Lay out every line of the entries below as a JSON list of strings, one string per line, leaving out blank lines.

━━━━━━━━━━━━━━━━━━━━━━━━━━━━━━

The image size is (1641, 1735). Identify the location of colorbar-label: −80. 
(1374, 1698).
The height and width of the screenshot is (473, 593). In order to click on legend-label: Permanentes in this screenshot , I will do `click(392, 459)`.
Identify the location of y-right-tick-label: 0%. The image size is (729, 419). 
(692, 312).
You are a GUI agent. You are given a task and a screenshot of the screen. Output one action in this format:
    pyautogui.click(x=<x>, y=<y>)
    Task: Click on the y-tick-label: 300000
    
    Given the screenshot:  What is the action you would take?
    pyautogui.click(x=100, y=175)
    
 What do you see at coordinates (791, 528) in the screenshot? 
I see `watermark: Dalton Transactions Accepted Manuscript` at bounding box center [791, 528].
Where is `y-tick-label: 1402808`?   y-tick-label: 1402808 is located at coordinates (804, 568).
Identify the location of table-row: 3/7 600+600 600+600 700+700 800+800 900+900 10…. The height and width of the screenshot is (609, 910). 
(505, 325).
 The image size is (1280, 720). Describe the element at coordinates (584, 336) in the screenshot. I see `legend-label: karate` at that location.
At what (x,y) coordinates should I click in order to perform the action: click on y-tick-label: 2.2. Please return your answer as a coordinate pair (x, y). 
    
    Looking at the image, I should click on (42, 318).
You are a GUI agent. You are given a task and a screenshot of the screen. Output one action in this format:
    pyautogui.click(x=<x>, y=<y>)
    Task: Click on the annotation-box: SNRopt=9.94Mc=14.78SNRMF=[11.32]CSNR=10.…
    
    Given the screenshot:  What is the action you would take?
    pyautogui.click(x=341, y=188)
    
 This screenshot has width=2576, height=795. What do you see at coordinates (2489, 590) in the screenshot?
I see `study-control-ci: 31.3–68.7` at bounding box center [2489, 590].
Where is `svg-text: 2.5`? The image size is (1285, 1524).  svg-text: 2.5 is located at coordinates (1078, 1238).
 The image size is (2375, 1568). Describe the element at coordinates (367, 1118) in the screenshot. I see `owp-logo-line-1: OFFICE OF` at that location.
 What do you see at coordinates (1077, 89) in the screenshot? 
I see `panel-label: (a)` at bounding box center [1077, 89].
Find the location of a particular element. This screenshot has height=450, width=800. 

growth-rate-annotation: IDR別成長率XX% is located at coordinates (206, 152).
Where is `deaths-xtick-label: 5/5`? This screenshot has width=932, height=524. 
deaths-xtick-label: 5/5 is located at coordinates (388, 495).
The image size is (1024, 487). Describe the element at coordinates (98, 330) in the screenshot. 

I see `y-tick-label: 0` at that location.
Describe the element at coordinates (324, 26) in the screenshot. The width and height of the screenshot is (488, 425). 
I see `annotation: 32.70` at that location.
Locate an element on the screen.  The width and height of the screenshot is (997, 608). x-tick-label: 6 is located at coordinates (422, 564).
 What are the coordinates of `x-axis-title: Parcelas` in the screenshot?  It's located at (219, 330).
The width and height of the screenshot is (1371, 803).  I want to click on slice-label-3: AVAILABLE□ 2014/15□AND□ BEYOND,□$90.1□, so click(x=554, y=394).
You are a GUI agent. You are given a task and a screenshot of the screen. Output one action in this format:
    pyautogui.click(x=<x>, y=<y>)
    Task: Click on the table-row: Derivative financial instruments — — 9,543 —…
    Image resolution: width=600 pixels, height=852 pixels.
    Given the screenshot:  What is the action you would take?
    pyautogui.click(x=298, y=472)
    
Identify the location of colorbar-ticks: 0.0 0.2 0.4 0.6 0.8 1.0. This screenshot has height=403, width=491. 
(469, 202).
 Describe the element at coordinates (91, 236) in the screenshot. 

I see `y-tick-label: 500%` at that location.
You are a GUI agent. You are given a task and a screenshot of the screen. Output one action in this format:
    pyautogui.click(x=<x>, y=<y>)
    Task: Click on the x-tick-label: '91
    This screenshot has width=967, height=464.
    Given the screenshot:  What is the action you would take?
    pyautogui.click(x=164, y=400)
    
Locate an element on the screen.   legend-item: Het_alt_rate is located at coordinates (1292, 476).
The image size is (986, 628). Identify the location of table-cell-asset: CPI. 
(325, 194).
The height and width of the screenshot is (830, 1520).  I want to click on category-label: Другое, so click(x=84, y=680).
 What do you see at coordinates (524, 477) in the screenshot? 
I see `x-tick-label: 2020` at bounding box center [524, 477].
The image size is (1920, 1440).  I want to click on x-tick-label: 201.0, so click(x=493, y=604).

━━━━━━━━━━━━━━━━━━━━━━━━━━━━━━

» **Output for this task**:
[
  "The image size is (1641, 1735). Identify the location of colorbar-label: −80. ",
  "(1374, 1698).",
  "The height and width of the screenshot is (473, 593). In order to click on legend-label: Permanentes in this screenshot , I will do `click(392, 459)`.",
  "Identify the location of y-right-tick-label: 0%. The image size is (729, 419). ",
  "(692, 312).",
  "You are a GUI agent. You are given a task and a screenshot of the screen. Output one action in this format:",
  "    pyautogui.click(x=<x>, y=<y>)",
  "    Task: Click on the y-tick-label: 300000",
  "    Given the screenshot:  What is the action you would take?",
  "    pyautogui.click(x=100, y=175)",
  " What do you see at coordinates (791, 528) in the screenshot? ",
  "I see `watermark: Dalton Transactions Accepted Manuscript` at bounding box center [791, 528].",
  "Where is `y-tick-label: 1402808`?   y-tick-label: 1402808 is located at coordinates (804, 568).",
  "Identify the location of table-row: 3/7 600+600 600+600 700+700 800+800 900+900 10…. The height and width of the screenshot is (609, 910). ",
  "(505, 325).",
  " The image size is (1280, 720). Describe the element at coordinates (584, 336) in the screenshot. I see `legend-label: karate` at that location.",
  "At what (x,y) coordinates should I click in order to perform the action: click on y-tick-label: 2.2. Please return your answer as a coordinate pair (x, y). ",
  "    Looking at the image, I should click on (42, 318).",
  "You are a GUI agent. You are given a task and a screenshot of the screen. Output one action in this format:",
  "    pyautogui.click(x=<x>, y=<y>)",
  "    Task: Click on the annotation-box: SNRopt=9.94Mc=14.78SNRMF=[11.32]CSNR=10.…",
  "    Given the screenshot:  What is the action you would take?",
  "    pyautogui.click(x=341, y=188)",
  " This screenshot has width=2576, height=795. What do you see at coordinates (2489, 590) in the screenshot?",
  "I see `study-control-ci: 31.3–68.7` at bounding box center [2489, 590].",
  "Where is `svg-text: 2.5`? The image size is (1285, 1524).  svg-text: 2.5 is located at coordinates (1078, 1238).",
  " The image size is (2375, 1568). Describe the element at coordinates (367, 1118) in the screenshot. I see `owp-logo-line-1: OFFICE OF` at that location.",
  " What do you see at coordinates (1077, 89) in the screenshot? ",
  "I see `panel-label: (a)` at bounding box center [1077, 89].",
  "Find the location of a particular element. This screenshot has height=450, width=800. ",
  "growth-rate-annotation: IDR別成長率XX% is located at coordinates (206, 152).",
  "Where is `deaths-xtick-label: 5/5`? This screenshot has width=932, height=524. ",
  "deaths-xtick-label: 5/5 is located at coordinates (388, 495).",
  "The image size is (1024, 487). Describe the element at coordinates (98, 330) in the screenshot. ",
  "I see `y-tick-label: 0` at that location.",
  "Describe the element at coordinates (324, 26) in the screenshot. The width and height of the screenshot is (488, 425). ",
  "I see `annotation: 32.70` at that location.",
  "Locate an element on the screen.  The width and height of the screenshot is (997, 608). x-tick-label: 6 is located at coordinates (422, 564).",
  " What are the coordinates of `x-axis-title: Parcelas` in the screenshot?  It's located at (219, 330).",
  "The width and height of the screenshot is (1371, 803).  I want to click on slice-label-3: AVAILABLE□ 2014/15□AND□ BEYOND,□$90.1□, so click(x=554, y=394).",
  "You are a GUI agent. You are given a task and a screenshot of the screen. Output one action in this format:",
  "    pyautogui.click(x=<x>, y=<y>)",
  "    Task: Click on the table-row: Derivative financial instruments — — 9,543 —…",
  "    Image resolution: width=600 pixels, height=852 pixels.",
  "    Given the screenshot:  What is the action you would take?",
  "    pyautogui.click(x=298, y=472)",
  "Identify the location of colorbar-ticks: 0.0 0.2 0.4 0.6 0.8 1.0. This screenshot has height=403, width=491. ",
  "(469, 202).",
  " Describe the element at coordinates (91, 236) in the screenshot. ",
  "I see `y-tick-label: 500%` at that location.",
  "You are a GUI agent. You are given a task and a screenshot of the screen. Output one action in this format:",
  "    pyautogui.click(x=<x>, y=<y>)",
  "    Task: Click on the x-tick-label: '91",
  "    This screenshot has width=967, height=464.",
  "    Given the screenshot:  What is the action you would take?",
  "    pyautogui.click(x=164, y=400)",
  "Locate an element on the screen.   legend-item: Het_alt_rate is located at coordinates (1292, 476).",
  "The image size is (986, 628). Identify the location of table-cell-asset: CPI. ",
  "(325, 194).",
  "The height and width of the screenshot is (830, 1520).  I want to click on category-label: Другое, so click(x=84, y=680).",
  " What do you see at coordinates (524, 477) in the screenshot? ",
  "I see `x-tick-label: 2020` at bounding box center [524, 477].",
  "The image size is (1920, 1440).  I want to click on x-tick-label: 201.0, so click(x=493, y=604)."
]